Analysis of enteric pathogenicity of multidrug-resistant Pseudomonas spp. isolated from commercial UHT milk
Abstract
Pseudomonas is a kind of bacteria that has the ability to develop resistance to antibiotics rather rapidly over several generations. This resistance present in some strains makes Pseudomonas a very difficult to treat once a host, such as a human or other animal, is infected. The purpose of this study was to analyze the antibiotic resistant genes of Pseudomonas spp. through molecular techniques along with the assessment of enteric pathogenesis using animal modeling. Primarily, the isolates were characterized morphologically and identified by 16S rRNA as Pseudomonas spp. Presence of antibiotic resistant genes were tested for 8 screened isolates from antibiogram from 25 environmental (Soil), Clinical and UHT milk isolates using specific oligonucleotide primers (VIM 2-F & VIM 2-R, IMP 1-F & IMP 1-R, OXA 2-F & OXA 2-R) in gradient PCR. Enteric pathogenetic nature of the isolates was tested using two standard animal models.

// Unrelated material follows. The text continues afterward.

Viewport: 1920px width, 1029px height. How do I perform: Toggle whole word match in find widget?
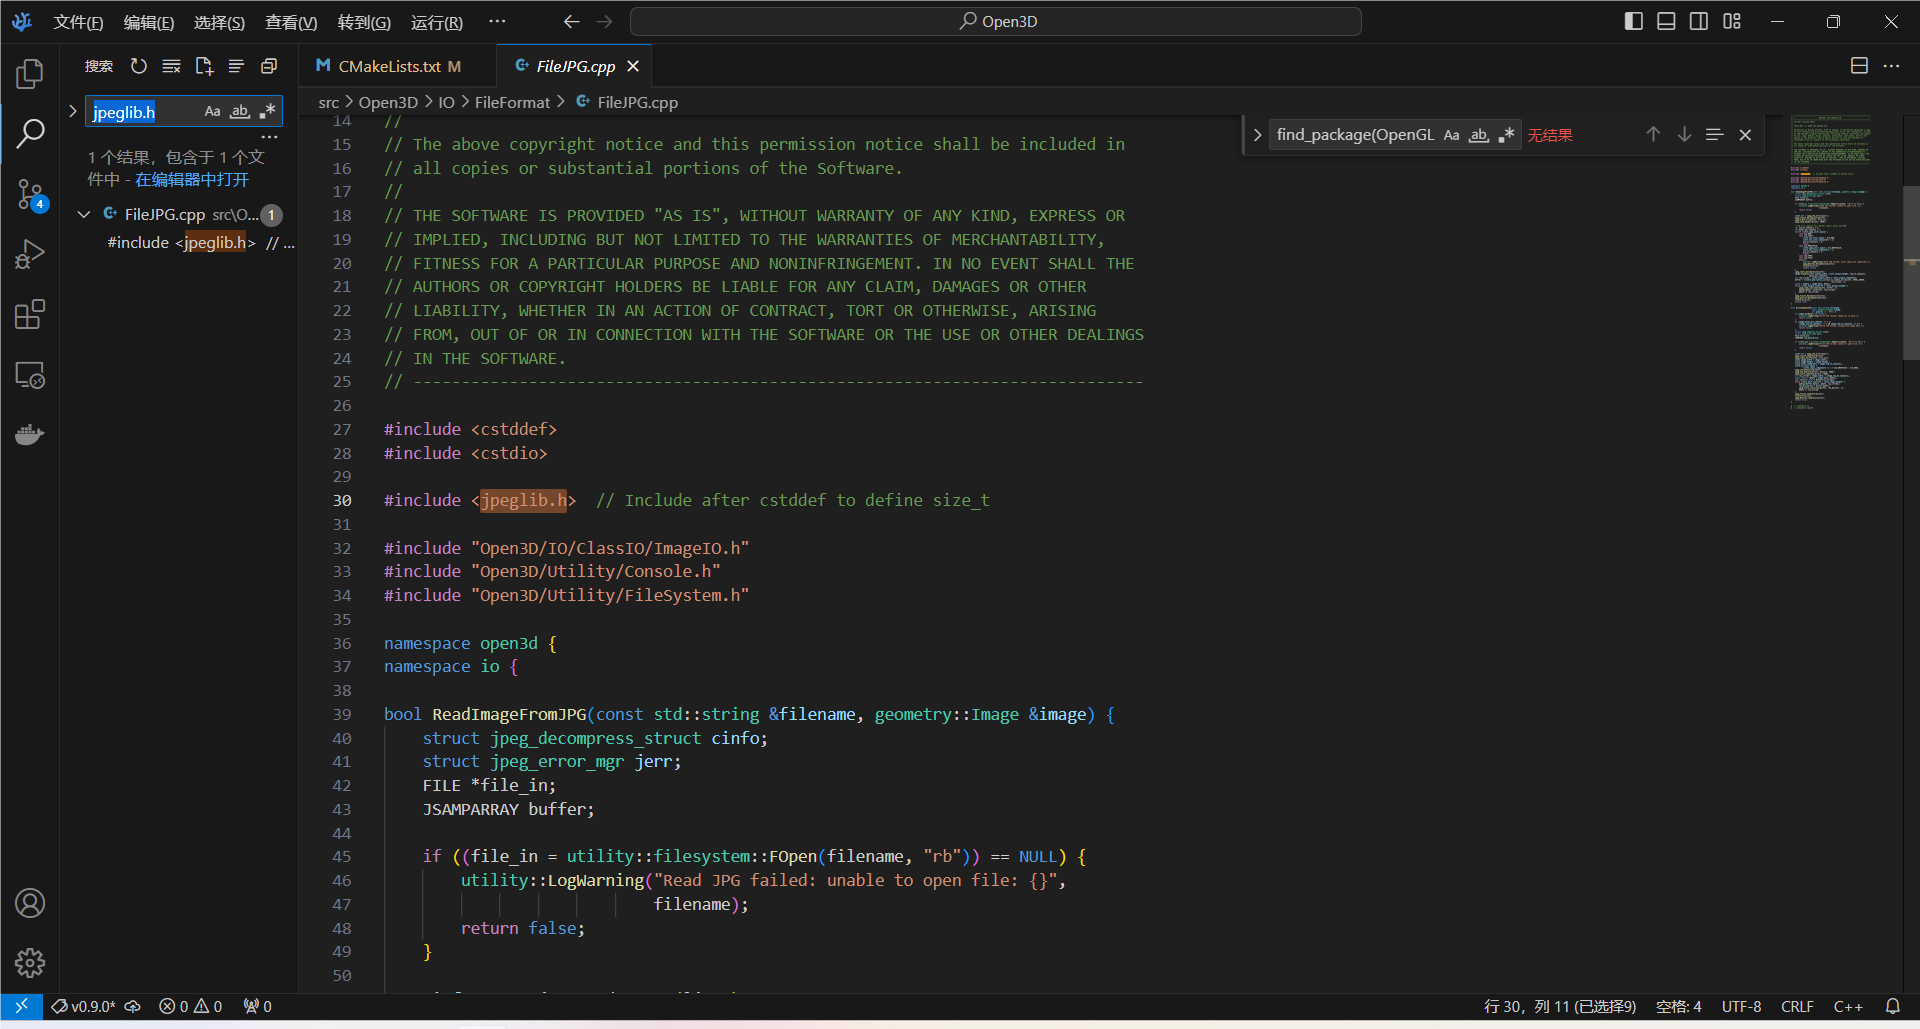pyautogui.click(x=1478, y=135)
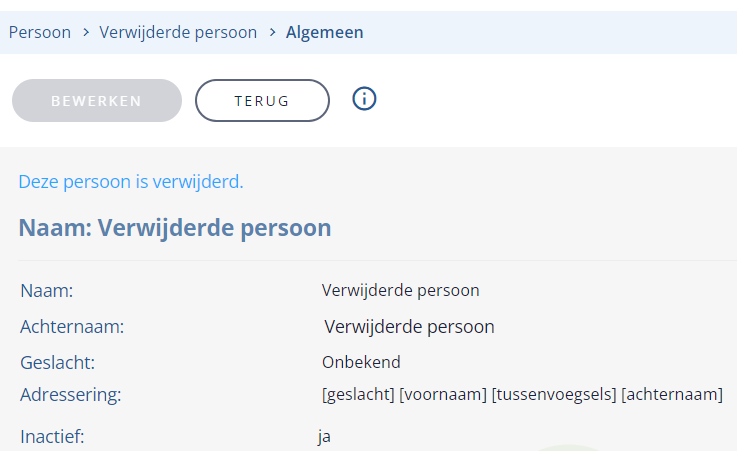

Out of 25 isolates, 8 isolates showed high multidrug resistance and the presence of antibiotic resistant genes were confirmed by amplifying 865bp, 587bp and 810bp DNA fragments respectively in PCR. Total cellular partially purified protein extracted from 8 pathogenic multidrug resistant isolates selected from PCR, tested for SDS PAGE to produce patterns with wide range of discrete bands with specific molecular weight. Presences of antibiotic resistant genes were confirmed by PCR and no protein was detected by SDS-PAGE according to specific molecular weight. Enteric pathogenesis was observed from the rabbit ileal loop fluid accumulation and physiological changes followed by direct consumption in rats. Detection of pathogenic multidrug resistant microbial strains can lead us to a solution for outbreak of enteric infection.